On the raw side of things: some coral trout crudo ($26) with finger lime and just the right amount of chilli hits all kinds of spots. The octopus roulade ($22), however, doesn’t quite stick the landing (both in terms of taste and serving size). The idea is great: octopus so finely sliced that it forms a kind of blanket around a more dicey serving of octopus. Yet there’s too much parsley on top and the two flavours absolutely do not work well together.

Thankfully, the meal ends on a high note. Pastry chef Travin DeHoedt is proud of his Armorica Chocolate Bar ($26) and rightfully so: the quintessential bookend to any feast here and already a crowd favourite. DeHoedt has taken Valrhona’s Kalingo 65% dark chocolate and turned it into an extravagant gold bar that cracks open to reveal a blend of chocolate mousse, salted caramel and a very lightly crisped chocolate chip cookie base. Lovers of dark chocolate will be enamoured.

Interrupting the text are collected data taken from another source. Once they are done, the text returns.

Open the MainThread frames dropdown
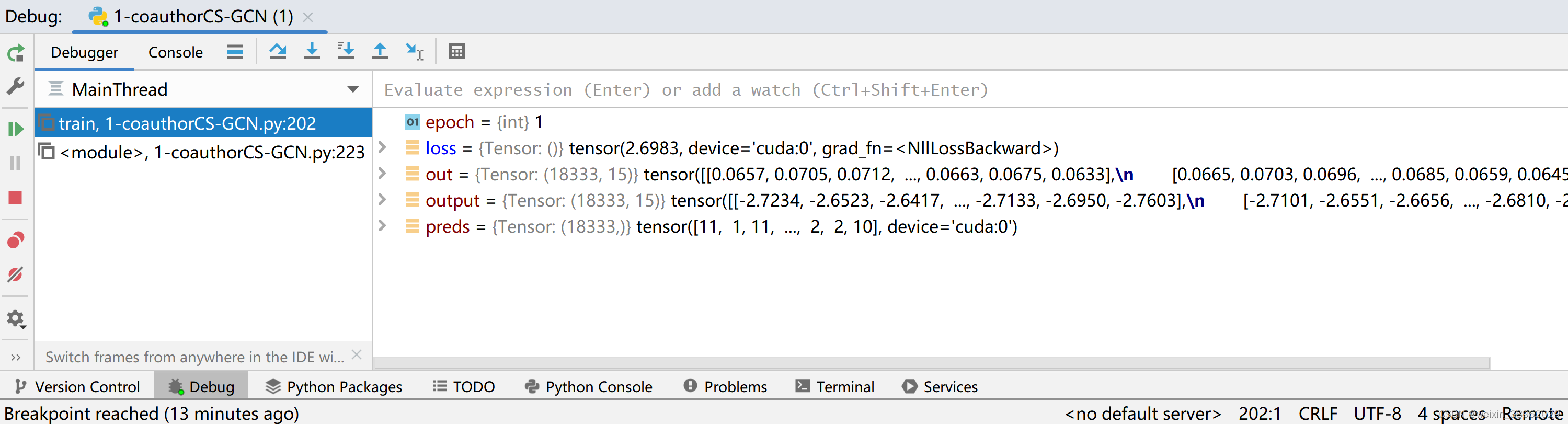This screenshot has width=1568, height=424. pyautogui.click(x=353, y=89)
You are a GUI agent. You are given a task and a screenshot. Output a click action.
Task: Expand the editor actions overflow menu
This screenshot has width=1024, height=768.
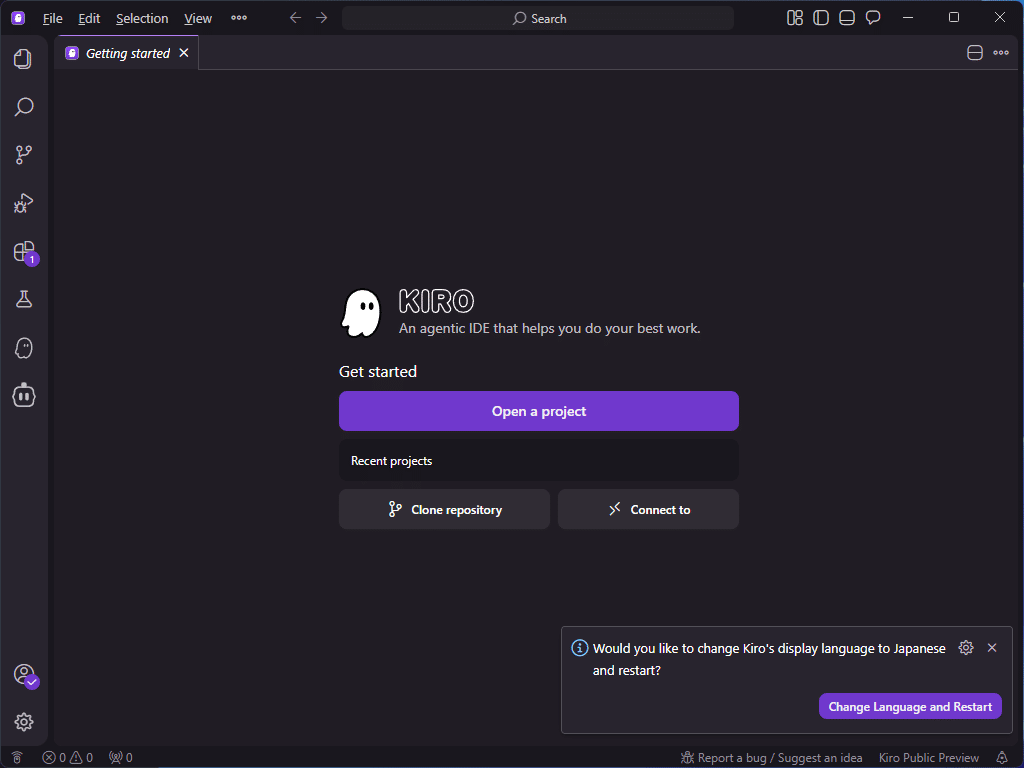[1001, 52]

Armorica Grande Brasserie feels a lot like it should be located in the CBD around the financial district; and yet there’s something strangely appropriate about such a ritzy dining room joining the chorus of hipster-casual eateries that line Crown Street.

Conceivably, you could get away with ordering one or two small plates and a glass of wine, but there’s just something about Armorica that makes you want to spend money. The menu is certainly a factor: these are not prices you want to see against the backdrop of our increasingly alarming economy; yet they are exactly what you can expect the moment you set eyes on the gilded, elegant $3 million interior (one which makes appropriate use of bright Italian marble and stunning works by American illustrator David Plunkert).

Armorica certainly has the requisite sense of occasion going for it; and I’d imagine its central appeal is on Friday nights when a live jazz bar hits the deck. To me though, it feels like a mid-week restaurant: destined for big client buy-outs when you want an inner-city alternative to classic swank-stitutions like The Gidley, Shell House and Hubert.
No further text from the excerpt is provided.